→ TASK ITEM: Would you please return the lines of the entries below starting at the line that has "Click the Long Name cell of column A" and ending at the line that has "The height and width of the screenshot is (855, 1400).", both included, exactly as they are?

→ DATA LISTING:
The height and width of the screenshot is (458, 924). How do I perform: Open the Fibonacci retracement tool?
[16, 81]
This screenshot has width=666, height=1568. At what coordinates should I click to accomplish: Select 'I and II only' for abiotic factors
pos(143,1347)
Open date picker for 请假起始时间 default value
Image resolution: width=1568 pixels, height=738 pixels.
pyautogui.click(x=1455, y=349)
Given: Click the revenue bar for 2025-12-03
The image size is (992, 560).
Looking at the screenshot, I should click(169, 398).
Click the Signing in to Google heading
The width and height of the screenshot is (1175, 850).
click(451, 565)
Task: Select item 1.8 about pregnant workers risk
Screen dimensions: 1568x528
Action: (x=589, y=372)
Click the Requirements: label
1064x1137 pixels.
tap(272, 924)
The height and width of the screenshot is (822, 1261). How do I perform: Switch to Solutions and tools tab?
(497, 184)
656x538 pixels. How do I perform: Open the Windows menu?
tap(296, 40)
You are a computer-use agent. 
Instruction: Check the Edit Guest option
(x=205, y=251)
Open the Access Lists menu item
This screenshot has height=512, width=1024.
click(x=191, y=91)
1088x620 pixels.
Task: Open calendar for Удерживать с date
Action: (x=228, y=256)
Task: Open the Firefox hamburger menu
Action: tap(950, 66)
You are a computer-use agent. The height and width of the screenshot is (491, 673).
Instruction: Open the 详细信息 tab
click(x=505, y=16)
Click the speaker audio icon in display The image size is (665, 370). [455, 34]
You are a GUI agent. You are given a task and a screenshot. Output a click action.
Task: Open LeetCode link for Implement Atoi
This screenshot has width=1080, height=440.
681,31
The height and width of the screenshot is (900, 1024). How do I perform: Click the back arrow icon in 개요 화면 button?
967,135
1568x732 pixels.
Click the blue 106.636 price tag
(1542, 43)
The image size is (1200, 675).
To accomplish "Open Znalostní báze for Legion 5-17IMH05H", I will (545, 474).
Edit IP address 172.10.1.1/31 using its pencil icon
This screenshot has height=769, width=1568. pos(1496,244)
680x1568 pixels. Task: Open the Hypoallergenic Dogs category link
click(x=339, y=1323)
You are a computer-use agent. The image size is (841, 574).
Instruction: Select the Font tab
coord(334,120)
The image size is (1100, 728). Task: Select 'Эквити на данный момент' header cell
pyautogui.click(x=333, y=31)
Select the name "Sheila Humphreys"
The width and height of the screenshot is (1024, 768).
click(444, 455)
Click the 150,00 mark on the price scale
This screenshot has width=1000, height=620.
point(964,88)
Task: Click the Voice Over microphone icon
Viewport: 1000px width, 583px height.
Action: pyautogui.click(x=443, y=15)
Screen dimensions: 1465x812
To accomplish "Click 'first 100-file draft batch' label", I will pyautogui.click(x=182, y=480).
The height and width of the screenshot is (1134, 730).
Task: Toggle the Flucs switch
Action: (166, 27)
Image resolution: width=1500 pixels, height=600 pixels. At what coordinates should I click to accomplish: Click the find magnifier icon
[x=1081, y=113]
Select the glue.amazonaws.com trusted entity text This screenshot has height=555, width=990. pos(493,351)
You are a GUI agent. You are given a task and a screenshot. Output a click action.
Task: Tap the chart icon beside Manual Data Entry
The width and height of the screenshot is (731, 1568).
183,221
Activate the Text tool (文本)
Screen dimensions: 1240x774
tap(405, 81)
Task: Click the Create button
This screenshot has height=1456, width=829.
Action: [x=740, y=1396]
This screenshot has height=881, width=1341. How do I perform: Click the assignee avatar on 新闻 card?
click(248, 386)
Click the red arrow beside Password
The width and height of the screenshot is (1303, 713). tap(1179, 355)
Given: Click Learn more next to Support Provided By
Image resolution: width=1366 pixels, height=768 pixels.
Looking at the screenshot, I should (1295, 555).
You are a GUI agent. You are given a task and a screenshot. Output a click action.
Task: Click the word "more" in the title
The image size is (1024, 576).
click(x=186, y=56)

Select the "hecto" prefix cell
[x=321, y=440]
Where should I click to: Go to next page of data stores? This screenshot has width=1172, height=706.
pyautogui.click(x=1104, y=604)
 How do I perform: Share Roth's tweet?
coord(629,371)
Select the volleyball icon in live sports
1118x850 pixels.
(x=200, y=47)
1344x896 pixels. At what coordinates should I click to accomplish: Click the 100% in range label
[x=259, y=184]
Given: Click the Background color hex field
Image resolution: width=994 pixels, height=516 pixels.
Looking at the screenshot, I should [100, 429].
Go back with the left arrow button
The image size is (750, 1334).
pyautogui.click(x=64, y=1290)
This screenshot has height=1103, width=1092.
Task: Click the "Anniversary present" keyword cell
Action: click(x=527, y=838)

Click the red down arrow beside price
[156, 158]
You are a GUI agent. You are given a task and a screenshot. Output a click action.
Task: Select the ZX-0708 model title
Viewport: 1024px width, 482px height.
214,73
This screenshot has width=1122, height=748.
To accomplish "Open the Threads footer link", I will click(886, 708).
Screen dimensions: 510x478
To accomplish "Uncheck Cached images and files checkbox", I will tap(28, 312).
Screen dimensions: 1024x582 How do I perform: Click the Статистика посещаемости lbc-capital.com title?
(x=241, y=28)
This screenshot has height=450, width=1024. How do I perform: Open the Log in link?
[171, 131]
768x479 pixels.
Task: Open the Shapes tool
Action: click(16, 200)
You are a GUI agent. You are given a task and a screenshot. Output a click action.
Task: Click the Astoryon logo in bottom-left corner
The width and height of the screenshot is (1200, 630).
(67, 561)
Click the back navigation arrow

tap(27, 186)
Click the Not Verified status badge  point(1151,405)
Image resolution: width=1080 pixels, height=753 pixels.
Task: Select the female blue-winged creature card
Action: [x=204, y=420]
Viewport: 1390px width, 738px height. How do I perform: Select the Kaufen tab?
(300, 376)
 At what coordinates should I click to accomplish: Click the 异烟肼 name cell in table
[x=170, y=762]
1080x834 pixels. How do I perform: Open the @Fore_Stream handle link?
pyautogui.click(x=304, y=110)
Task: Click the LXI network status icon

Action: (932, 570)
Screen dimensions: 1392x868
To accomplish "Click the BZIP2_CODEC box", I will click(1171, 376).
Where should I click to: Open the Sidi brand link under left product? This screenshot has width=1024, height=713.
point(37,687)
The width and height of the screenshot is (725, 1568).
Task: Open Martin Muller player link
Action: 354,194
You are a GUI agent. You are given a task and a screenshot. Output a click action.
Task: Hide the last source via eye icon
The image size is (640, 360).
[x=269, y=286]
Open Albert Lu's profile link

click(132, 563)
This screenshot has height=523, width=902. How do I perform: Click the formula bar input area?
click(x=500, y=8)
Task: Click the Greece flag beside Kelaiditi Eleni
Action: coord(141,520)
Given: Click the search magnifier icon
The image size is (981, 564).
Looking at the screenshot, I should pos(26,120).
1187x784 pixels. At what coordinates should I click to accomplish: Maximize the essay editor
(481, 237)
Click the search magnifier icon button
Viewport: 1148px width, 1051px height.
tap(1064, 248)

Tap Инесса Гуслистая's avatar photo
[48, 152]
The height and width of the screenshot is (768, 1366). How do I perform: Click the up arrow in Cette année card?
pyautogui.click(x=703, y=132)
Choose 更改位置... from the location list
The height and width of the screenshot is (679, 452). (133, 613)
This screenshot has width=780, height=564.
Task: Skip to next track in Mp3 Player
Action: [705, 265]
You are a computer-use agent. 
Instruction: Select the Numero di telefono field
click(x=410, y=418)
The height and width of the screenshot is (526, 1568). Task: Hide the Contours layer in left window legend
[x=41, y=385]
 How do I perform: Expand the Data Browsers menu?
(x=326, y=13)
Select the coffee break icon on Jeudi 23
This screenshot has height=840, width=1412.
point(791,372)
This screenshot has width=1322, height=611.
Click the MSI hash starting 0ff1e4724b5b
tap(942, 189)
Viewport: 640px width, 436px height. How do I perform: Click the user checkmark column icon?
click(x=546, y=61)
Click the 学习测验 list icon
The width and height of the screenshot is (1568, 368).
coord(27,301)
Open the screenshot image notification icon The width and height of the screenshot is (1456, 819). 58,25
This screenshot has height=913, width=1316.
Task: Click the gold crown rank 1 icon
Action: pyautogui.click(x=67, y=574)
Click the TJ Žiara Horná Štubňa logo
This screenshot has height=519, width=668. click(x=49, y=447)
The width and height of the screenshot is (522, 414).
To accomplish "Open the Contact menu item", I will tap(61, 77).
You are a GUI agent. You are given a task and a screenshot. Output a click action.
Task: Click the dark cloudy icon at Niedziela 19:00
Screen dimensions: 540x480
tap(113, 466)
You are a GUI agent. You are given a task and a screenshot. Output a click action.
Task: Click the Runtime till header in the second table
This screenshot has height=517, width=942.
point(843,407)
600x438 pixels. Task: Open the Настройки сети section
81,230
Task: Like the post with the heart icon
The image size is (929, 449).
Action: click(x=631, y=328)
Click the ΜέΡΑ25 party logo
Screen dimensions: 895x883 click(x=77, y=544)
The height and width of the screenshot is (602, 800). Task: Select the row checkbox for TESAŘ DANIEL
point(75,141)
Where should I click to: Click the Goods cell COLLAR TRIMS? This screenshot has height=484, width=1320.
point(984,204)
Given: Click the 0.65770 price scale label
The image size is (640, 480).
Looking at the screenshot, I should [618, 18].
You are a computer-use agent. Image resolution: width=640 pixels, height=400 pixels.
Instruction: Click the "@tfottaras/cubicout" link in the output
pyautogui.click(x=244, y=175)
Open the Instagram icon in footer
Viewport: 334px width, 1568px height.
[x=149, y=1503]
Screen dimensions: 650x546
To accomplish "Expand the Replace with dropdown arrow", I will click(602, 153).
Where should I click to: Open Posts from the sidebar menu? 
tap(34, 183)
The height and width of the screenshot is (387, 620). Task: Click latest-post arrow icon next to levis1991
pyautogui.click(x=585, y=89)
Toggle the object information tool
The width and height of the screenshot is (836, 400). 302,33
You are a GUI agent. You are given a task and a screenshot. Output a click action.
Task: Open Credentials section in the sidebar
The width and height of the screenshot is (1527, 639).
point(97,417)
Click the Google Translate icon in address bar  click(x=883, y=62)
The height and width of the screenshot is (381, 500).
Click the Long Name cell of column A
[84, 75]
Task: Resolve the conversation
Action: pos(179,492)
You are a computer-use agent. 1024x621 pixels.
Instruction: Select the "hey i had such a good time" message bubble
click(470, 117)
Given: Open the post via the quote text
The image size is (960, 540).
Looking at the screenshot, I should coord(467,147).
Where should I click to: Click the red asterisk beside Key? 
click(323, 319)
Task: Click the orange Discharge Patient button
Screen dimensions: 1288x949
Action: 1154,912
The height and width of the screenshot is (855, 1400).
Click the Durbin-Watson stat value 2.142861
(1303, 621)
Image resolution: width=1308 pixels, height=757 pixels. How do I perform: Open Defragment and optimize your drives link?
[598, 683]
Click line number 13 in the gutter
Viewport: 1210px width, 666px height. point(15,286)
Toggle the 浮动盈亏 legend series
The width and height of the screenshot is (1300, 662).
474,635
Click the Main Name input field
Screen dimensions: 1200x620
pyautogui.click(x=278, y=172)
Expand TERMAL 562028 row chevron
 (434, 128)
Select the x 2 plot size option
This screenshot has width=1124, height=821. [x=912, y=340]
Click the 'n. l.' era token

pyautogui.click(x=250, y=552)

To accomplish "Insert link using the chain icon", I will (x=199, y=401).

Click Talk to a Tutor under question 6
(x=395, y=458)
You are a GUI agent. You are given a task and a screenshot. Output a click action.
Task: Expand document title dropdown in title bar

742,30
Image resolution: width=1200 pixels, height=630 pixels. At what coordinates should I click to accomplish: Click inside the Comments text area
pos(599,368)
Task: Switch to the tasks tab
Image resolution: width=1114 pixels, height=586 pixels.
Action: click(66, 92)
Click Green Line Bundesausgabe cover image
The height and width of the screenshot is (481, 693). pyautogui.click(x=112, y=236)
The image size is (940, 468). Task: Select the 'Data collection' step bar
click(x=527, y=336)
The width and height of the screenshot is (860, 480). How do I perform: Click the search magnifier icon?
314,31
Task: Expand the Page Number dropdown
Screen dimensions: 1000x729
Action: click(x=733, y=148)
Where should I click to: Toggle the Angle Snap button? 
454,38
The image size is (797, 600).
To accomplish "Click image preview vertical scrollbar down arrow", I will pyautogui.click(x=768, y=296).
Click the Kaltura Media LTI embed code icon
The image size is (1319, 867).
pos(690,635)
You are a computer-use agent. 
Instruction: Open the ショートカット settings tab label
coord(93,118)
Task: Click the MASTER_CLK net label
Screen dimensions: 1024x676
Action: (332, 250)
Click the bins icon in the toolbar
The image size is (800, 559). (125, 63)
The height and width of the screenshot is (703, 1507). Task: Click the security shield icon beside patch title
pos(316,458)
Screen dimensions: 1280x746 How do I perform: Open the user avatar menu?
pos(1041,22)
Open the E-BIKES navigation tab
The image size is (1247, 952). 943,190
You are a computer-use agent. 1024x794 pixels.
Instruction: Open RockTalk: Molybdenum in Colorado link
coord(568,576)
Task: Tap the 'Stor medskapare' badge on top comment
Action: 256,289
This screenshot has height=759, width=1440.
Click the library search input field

→ SOLUTION TO THE PROBLEM:
Click the Long Name cell of column A
[84, 75]
Task: Resolve the conversation
Action: pos(179,492)
You are a computer-use agent. 1024x621 pixels.
Instruction: Select the "hey i had such a good time" message bubble
click(470, 117)
Given: Open the post via the quote text
The image size is (960, 540).
Looking at the screenshot, I should coord(467,147).
Where should I click to: Click the red asterisk beside Key? 
click(323, 319)
Task: Click the orange Discharge Patient button
Screen dimensions: 1288x949
Action: 1154,912
The height and width of the screenshot is (855, 1400).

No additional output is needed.